At any rate, does anyone know which DEVICES, i.e. phones, tablets support LTE-U?
 
this sucks, phone carriers using 5Ghz as their long range carrier when it is meant for unlicensed short range use and to deal with the growing wifi traffic density. This will definitely increase interference on the 5Ghz level as wifi AC is a different protocol altogether and will only see the carrier as interference (a strong source of interference) and the phone will see the wifi AC as interference and can cause issues when both the modem and wifi are used at the same time.

As you know in the US the communications company are a monopoly and one big happy company that have no qualms of making your lives miserable from internet use (imagine if google fiber and similar never happened) to phones and with very poor customer services and tricks to avoid you from quitting (like that one ISP that charges you thousands if you quit them).

The reason why we have licensed wifi in the first place is so that companies can claim their space, but since all the tele companies are 1 big happy company they arent going to fight over the spectrum.
 
The game is basically over and the carriers have won, especially with the new FCC boss.

Yep - and the Big 4 have been looking at unlicensed spectrum for some time now...

Time will tell - if we start seeing bad performance, perhaps cooler heads will prevail - 3.5GHz makes sense, not 5GHz, IMHO, as 3.5 is pretty much greenfield anyways - that along with WhiteSpace...

At any rate, does anyone know which DEVICES, i.e. phones, tablets support LTE-U?

Nothing at the moment, except for reference designs used for testing and development.
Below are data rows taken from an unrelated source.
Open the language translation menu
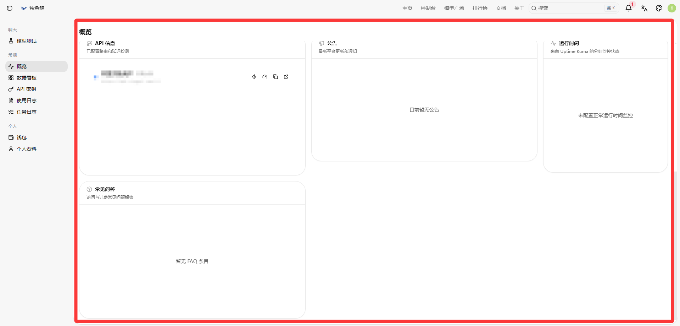Screen dimensions: 680x326 click(x=644, y=8)
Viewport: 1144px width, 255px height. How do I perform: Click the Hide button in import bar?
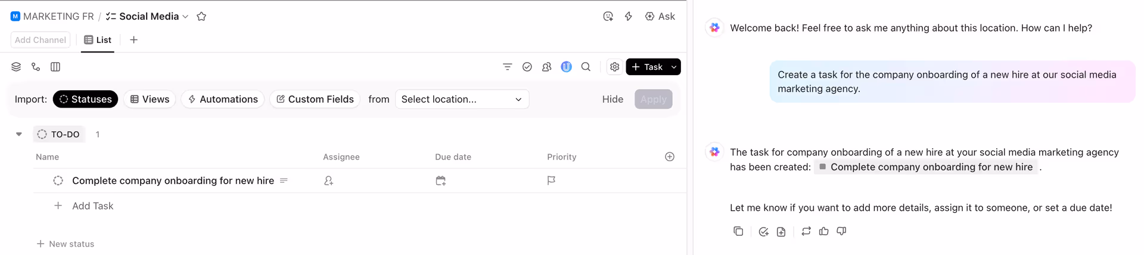pyautogui.click(x=613, y=99)
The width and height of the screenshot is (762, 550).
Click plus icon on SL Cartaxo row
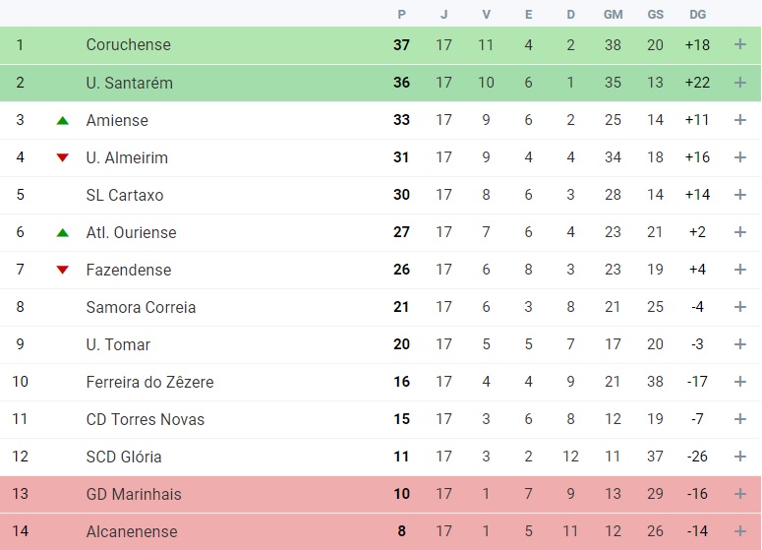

I suspect that LTE-U devices will be primarily mobile - so yes, tablets and phones..
 
That would suck for those of us in areas where 2.4GHz is not performing well. In my area, 5GHz offers better reliability over a longer range than the 2.4GHz on both of my routers. Over 250APs (most on 2.4GHz). It also gets lots of usage because with more and more desktop computers also using WiFi, many people are not connecting the Ethernet cable, even when they have the route on the same table, thus tons of access points, and tons of clients using WiFi, even when they do not need to. this all leads to a bad noise floor and just slow performance.

I wonder in the area of DFS, has there been any benchmarks measuring how much of an impact on throughput it has due to the frequent checks it has to do (especially if there is no dedicated radio to check for radar)?